What is being asked: Spot each line in the data below containing "will" and copy it.

·····

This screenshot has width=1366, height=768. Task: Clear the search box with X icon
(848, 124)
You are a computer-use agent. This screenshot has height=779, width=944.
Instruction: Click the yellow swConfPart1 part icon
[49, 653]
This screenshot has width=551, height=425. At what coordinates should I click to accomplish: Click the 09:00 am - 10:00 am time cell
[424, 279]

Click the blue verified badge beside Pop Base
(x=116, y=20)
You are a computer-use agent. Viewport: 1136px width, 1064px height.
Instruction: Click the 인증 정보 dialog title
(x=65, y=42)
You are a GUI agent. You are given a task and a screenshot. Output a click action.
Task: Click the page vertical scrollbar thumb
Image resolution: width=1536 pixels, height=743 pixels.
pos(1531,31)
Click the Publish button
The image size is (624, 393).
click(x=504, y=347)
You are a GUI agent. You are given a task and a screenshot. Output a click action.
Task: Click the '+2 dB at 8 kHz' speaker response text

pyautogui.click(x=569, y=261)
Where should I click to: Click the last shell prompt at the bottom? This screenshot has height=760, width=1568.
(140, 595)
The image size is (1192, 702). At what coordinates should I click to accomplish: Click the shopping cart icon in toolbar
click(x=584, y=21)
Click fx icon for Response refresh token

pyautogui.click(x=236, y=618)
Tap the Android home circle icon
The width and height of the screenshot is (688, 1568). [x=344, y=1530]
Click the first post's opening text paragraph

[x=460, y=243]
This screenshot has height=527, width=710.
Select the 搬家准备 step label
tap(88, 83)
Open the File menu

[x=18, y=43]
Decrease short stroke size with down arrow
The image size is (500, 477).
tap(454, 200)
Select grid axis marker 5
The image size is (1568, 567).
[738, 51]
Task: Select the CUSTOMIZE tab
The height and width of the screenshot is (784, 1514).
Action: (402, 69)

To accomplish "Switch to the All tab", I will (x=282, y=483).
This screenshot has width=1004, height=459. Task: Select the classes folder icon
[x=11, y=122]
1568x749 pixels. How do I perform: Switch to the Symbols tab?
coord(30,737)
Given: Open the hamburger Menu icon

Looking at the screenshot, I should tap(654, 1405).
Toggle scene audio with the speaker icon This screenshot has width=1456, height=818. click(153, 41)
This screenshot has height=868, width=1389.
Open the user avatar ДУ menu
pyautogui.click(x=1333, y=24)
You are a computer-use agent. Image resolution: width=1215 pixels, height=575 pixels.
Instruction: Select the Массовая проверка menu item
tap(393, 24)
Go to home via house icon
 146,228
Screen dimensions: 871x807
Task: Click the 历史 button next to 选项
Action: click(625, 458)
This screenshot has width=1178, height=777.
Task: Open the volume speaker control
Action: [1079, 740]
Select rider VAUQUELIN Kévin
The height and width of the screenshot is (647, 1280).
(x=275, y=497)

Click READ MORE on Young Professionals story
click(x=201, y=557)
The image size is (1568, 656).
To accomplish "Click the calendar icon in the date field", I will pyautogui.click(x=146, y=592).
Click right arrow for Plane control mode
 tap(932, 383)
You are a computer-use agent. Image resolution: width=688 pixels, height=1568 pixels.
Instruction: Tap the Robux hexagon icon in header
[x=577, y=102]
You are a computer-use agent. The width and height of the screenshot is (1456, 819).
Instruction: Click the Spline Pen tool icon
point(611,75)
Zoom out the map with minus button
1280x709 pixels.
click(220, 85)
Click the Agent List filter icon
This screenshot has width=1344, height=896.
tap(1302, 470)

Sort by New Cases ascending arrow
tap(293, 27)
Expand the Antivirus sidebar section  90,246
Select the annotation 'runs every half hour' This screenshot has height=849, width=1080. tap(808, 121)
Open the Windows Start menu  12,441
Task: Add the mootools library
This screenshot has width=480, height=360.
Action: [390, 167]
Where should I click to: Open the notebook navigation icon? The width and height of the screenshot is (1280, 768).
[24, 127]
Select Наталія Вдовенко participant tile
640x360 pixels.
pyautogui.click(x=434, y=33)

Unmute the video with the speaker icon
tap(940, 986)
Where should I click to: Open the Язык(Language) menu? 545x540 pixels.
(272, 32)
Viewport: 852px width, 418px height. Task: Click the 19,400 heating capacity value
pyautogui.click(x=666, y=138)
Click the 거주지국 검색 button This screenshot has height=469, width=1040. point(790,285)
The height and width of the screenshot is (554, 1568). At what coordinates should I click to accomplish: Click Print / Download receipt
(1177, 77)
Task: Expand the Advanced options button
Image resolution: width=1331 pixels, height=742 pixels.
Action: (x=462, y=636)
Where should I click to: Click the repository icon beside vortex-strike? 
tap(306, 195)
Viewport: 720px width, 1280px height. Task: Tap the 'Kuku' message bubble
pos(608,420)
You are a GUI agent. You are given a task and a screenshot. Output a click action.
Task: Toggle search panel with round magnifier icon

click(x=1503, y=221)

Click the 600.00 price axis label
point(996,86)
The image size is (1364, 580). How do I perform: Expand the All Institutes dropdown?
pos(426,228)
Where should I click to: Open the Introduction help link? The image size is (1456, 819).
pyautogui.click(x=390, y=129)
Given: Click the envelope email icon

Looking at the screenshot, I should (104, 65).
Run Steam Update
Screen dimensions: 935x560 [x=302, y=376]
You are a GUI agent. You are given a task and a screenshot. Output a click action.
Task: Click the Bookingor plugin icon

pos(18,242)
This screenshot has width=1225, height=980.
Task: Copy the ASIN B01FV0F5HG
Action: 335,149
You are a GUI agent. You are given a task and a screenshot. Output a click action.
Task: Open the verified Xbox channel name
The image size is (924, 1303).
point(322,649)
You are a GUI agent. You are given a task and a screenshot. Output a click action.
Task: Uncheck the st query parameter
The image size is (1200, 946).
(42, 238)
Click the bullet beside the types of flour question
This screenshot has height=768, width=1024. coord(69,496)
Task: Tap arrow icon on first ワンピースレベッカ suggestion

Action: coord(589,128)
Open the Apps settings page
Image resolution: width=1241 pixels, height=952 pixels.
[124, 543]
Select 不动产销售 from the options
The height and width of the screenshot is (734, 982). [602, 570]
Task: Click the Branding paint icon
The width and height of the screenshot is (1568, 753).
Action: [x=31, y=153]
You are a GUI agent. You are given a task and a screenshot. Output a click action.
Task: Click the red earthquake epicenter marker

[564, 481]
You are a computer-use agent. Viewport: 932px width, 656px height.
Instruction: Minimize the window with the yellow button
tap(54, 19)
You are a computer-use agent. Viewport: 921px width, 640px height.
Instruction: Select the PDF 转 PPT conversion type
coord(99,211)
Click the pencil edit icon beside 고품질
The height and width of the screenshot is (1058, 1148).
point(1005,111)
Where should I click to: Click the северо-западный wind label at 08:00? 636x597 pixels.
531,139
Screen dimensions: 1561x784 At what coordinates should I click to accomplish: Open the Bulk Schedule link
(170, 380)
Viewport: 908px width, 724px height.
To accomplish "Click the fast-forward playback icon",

·····

Expected answer:
To accomplish "Switch to the All tab", I will (x=282, y=483).
To accomplish "Click the calendar icon in the date field", I will pyautogui.click(x=146, y=592).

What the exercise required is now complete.